Five decades ago, the American journalist Flora Lewis said something about learning new languages. According to her, it was not only learning new words in order to say the same thing, but above all learning other ways to think about things. In today’s globalised market, the statement still stands true.
Globalisation Brings Opportunities In India
In the framework of current markets globalisation, many foreign companies consider setting up their business in India. If this trend bring new opportunities in the trades these companies do their business in, the sector that is the most propelled is the spoken and written foreign languages.
Indeed, may the company be commercial, financial or run in any other sector, it will need translators and interpreters to keep up the good communication with all actors of the business. And it goes even further: if there are more foreign workers in India, foreign embassies and consulates need more skilled staff, that is more polyglot employees. In the same course of action, more foreign people in India leads to more foreign cultural events and tourism, which also brings new opportunities to people who can speak several languages.
Languages Are Extra Skills…
“Learn to speak French and the world will be yours!” Well, yes, but… Learning a foreign language opens up to almost any job prospects, that is true indeed. On the other hand, as travelling has become more and more accessible in the past decades, many people know one or more foreign languages naturally, without taking course, and can study another field of expertise concurrently.
In this context, having only several foreign languages on your curriculum vitae might not be enough. Of course, this depends on the language spoken. If you are fluent in English or French or Spanish or German or Russian, you will have to face many competitors. On the other hand, if you can speak Japanese or Finnish, you will probably have better chances.
… Which May Not Be Enough
Still, companies often look for additional skills when looking for polyglot workers. If you aim at the tourism sector, you will need allocution skills; if you are more interested in the commercial field, you will obviously need good sense of it; if you set up your sights on the financial branch, you will be asked to be born in it.
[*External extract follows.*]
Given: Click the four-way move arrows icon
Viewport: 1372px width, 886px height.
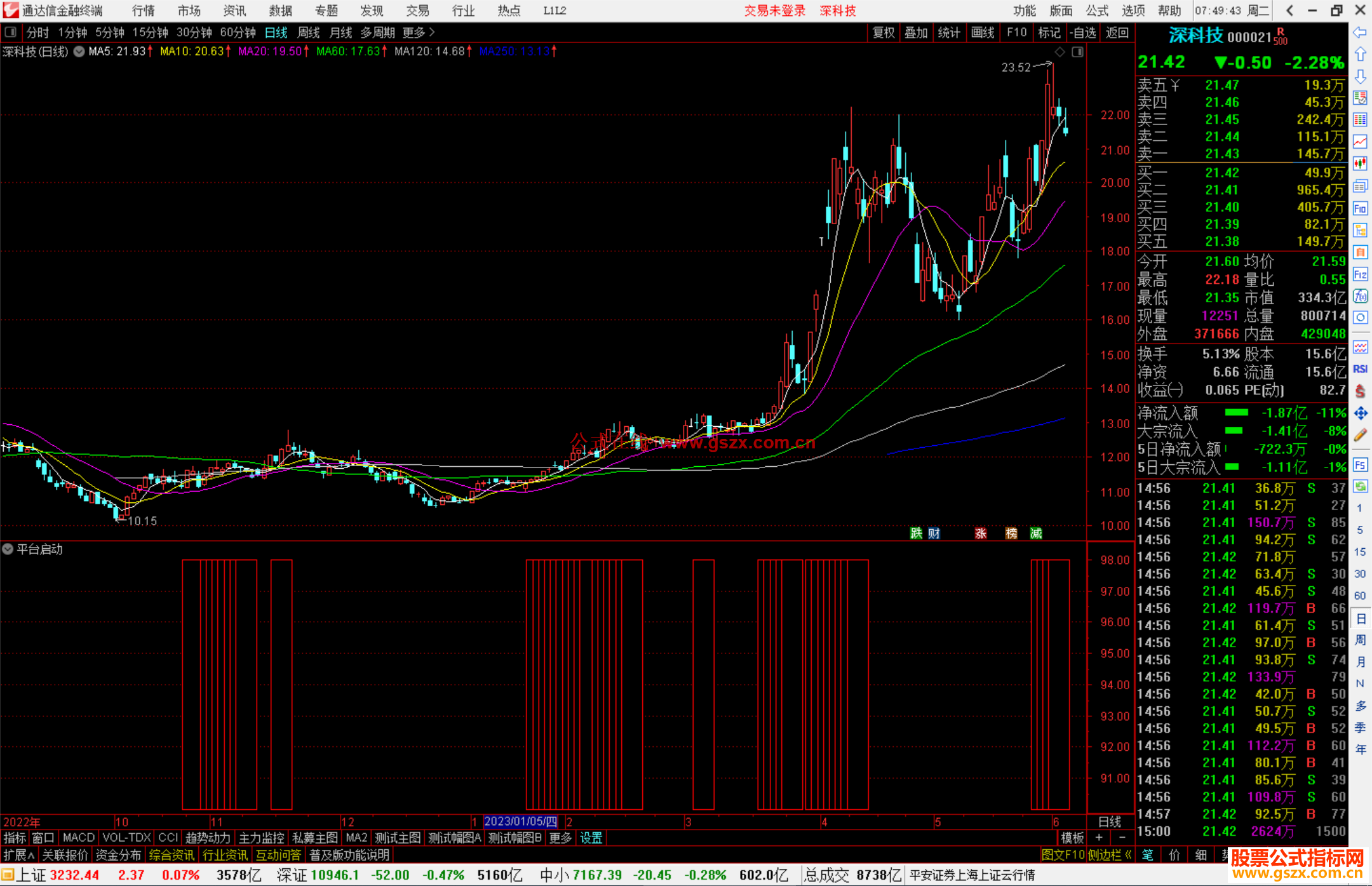Looking at the screenshot, I should click(1360, 413).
If one sector is not concerned by this logic, it is the translation and interpreting one, where the language itself is the core of the job. But don’t let yourself be fooled: in order to become translator or interpretor, you will need not only to write and speak the language fluently and know all its nuances of grammar, but also, as Flora Lewis said decades ago, to learn other ways to think and speak about things. You best bet then is to travel and spend a few months in the country in question.